2. “Rapport is king.”
Again, not necessarily. In the spirit of establishing rapport with adolescent clients, many therapists set the scale too heavily in favor of empathy and support over issues of accountability. The teen doesn’t connect because he’s not being offered a “real” relationship, just a “nice” one. Moreover, rapport doesn’t need time to develop; it needs traction, and traction comes from engagement and respect, which comes from a therapist’s credibility and authenticity.
3. “Talking about feelings is important.”
Oh so not true. The great effort that many therapists make to get teenagers to talk about their feelings is one of the bigger reasons why their therapies derail. We all are so much more than a compilation of our feelings, and the partisan emphasis on expressing one’s feelings minimizes the colorful, complex tapestry of our identity, psyche, and soul.
At the very least, if you’re going to ask about feelings try doing it in a more oblique manner that doesn’t isolate them from a larger and more meaningful or interesting context, for example:
- What do you hear on the news that makes you want to jump out of your seat and do something?
- What do you hear about these days that makes you cry?

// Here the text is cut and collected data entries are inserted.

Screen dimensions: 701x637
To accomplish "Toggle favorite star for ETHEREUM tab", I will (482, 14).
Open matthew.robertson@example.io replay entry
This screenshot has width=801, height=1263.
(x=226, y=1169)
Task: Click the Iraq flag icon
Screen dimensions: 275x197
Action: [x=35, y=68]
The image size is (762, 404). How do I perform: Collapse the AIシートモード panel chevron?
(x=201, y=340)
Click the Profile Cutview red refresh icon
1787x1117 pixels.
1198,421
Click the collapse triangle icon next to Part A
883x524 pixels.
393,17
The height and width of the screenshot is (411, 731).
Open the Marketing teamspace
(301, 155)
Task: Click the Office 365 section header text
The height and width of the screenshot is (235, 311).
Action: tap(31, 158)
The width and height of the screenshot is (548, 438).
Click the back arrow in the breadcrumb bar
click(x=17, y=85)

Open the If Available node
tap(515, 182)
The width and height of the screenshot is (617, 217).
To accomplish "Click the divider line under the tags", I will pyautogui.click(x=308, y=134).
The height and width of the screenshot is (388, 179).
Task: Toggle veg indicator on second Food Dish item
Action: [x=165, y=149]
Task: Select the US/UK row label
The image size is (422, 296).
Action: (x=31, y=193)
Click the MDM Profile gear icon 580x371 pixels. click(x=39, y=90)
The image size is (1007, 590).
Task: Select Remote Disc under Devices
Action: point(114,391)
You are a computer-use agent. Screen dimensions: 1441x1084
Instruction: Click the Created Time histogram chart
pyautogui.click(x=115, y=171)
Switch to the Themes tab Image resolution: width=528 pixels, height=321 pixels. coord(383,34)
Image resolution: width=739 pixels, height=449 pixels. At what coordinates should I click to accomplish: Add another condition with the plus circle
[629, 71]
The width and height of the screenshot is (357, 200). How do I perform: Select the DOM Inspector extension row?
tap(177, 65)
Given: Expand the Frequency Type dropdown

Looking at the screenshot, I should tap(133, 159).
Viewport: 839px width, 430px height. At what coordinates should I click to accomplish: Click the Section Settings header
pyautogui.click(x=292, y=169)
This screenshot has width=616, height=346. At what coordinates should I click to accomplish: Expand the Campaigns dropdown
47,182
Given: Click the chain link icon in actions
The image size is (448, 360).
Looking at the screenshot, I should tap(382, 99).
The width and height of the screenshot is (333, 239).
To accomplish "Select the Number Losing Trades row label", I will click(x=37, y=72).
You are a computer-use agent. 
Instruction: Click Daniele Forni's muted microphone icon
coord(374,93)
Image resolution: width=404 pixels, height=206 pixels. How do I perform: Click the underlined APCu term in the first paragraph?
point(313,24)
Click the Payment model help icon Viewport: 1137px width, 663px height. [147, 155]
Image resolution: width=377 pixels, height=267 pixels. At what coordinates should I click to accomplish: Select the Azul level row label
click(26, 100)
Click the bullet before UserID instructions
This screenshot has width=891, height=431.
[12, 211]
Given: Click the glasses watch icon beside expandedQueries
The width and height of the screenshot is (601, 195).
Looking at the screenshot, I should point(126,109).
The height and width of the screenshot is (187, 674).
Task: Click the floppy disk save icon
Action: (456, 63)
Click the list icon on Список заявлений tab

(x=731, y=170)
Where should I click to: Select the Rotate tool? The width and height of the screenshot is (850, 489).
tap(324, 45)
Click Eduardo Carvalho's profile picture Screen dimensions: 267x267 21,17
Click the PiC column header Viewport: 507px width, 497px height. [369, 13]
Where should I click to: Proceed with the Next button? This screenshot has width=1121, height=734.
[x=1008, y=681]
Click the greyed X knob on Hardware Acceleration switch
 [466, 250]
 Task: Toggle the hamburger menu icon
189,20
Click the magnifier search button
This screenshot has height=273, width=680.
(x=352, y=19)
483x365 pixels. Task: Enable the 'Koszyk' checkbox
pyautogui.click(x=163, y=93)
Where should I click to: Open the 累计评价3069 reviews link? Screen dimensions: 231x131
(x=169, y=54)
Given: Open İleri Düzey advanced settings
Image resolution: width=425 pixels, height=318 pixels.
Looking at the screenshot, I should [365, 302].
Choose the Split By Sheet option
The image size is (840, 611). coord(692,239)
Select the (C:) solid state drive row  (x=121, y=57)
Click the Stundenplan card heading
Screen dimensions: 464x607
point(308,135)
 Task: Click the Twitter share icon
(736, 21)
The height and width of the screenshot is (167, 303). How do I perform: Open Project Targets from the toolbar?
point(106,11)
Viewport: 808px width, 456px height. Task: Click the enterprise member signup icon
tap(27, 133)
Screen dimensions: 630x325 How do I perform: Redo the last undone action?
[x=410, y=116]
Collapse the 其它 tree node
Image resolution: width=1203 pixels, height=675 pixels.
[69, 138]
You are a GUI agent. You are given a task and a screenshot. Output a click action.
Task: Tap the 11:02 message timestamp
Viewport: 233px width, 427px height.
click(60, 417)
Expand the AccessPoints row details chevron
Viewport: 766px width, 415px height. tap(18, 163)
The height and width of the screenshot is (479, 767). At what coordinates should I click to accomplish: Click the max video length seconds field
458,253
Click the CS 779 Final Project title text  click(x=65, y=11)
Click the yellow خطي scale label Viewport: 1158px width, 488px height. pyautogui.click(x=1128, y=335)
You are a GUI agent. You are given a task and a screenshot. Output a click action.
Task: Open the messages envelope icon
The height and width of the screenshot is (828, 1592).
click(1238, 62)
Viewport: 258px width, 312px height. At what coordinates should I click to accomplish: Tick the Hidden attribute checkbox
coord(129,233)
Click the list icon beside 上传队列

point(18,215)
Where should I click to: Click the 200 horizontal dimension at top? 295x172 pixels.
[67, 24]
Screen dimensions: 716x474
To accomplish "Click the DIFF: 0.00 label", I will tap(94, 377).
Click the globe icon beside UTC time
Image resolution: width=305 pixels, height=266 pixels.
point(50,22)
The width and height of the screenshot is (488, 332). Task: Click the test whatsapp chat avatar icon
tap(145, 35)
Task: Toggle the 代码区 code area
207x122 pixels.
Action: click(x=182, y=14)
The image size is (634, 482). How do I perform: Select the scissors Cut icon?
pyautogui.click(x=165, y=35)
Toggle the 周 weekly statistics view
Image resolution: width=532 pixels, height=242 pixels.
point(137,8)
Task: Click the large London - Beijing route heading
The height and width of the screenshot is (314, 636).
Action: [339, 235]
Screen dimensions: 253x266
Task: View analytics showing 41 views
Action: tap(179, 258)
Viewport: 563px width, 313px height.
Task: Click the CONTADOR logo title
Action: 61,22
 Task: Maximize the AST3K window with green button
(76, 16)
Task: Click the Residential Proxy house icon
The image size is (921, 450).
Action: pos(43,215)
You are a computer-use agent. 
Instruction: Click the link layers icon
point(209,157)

Want to run and and hide? Want to hug someone?
- Oh my god, I can’t even imagine how crazy excited I’d have been to have the opportunity to meet the band backstage. What was it like?
Besides, what kid doesn’t roll her eyes when hearing that tired phrase, “How did that make you feel?” We need to bury that one.
4. “Therapy should be experienced primarily as a ‘safe’ place.”
Therapy should be safe in all the right ways: no judgment, no snark or sarcasm, no “making a point” in order to feel you’re “doing something,” no provocation or criticism because you’re feeling frustrated or annoyed with the client. But it shouldn’t mean that clients won’t be challenged, or that they shouldn’t have to account for their choices when they choose to be mean or manipulative or disrespectful or irresponsible.
Accountability makes some clients feel defensive, disillusioned, or vulnerable — unsafe. But done sensitively and artfully, your endeavor to hold clients accountable for some of their indecorous decisions becomes an indispensable part of the therapy: Wow, you said that to her as casually as if you were telling her what you just had for breakfast. What is so very easy for you to say would be hard for most. How were you hoping she’d respond?
The role of accountability in adolescent therapy is never a matter of getting a teenager to “own up” to problems or agree to work on them. The therapist is simply ascribing intention behind the client’s actions or choice. Accountability is valuable for its ability to dis-illusion the teen, that is, to reinforce the idea (without confrontation) that one cannot necessarily control the (public) narrative surrounding one’s actions. It’s a way for therapists to not have to go along with something objectionable, while also not feeling any pressure to directly criticize their client at that time.
One needs to always be kind in their work with clients — no matter the age. But therapies that are all about being “safe” wind up being therapies that are all about being “nice,” in which case we’re not even talking about therapy anymore.